EXERCISE AIM => Pictures must not appear in the copy. Restate exactly the lines below from the one with "Viewport: 268px width, 162px" through the one with "You are a computer-use", inclusive.

DATA PROVIDED =>
"""

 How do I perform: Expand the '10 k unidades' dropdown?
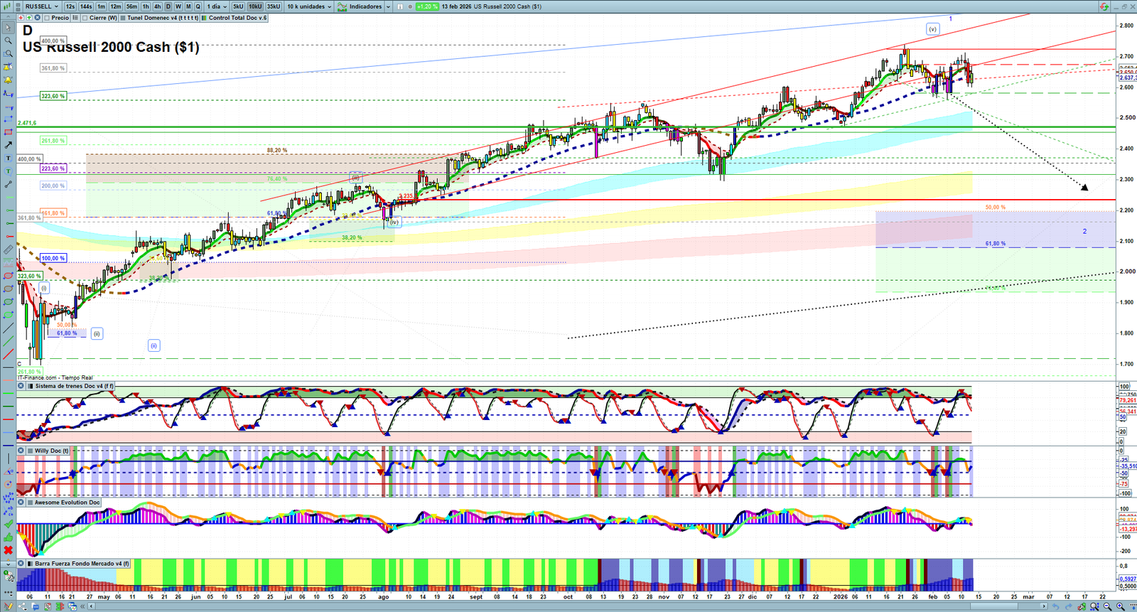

"""
"""

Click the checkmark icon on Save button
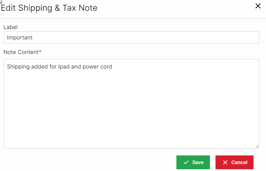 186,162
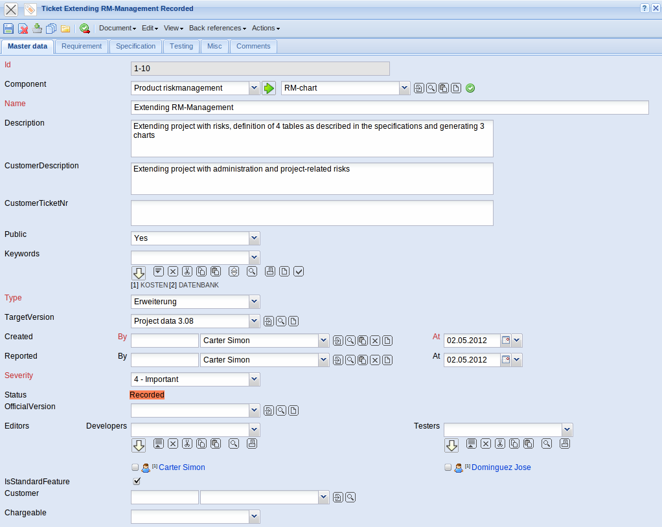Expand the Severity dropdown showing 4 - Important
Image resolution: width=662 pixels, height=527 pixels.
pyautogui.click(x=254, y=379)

"""
"""

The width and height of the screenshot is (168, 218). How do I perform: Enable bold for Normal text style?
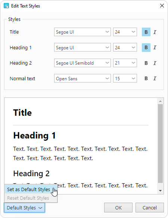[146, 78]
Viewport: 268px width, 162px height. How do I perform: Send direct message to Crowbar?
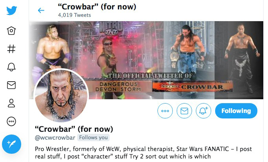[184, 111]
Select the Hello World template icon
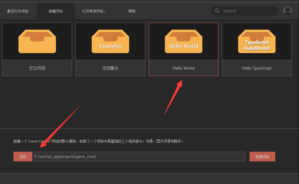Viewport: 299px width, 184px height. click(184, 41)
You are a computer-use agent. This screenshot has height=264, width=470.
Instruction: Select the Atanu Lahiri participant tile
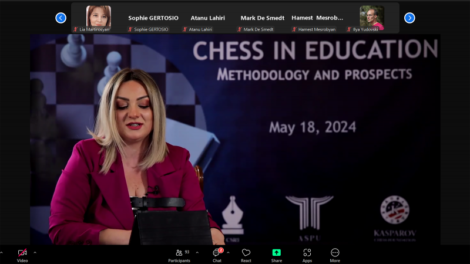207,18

"""

OUTPUT FOR THIS TASK =>
Viewport: 268px width, 162px height. How do I perform: Send direct message to Crowbar?
[184, 111]
Select the Hello World template icon
Viewport: 299px width, 184px height. click(184, 41)
You are a computer-use agent. This screenshot has height=264, width=470.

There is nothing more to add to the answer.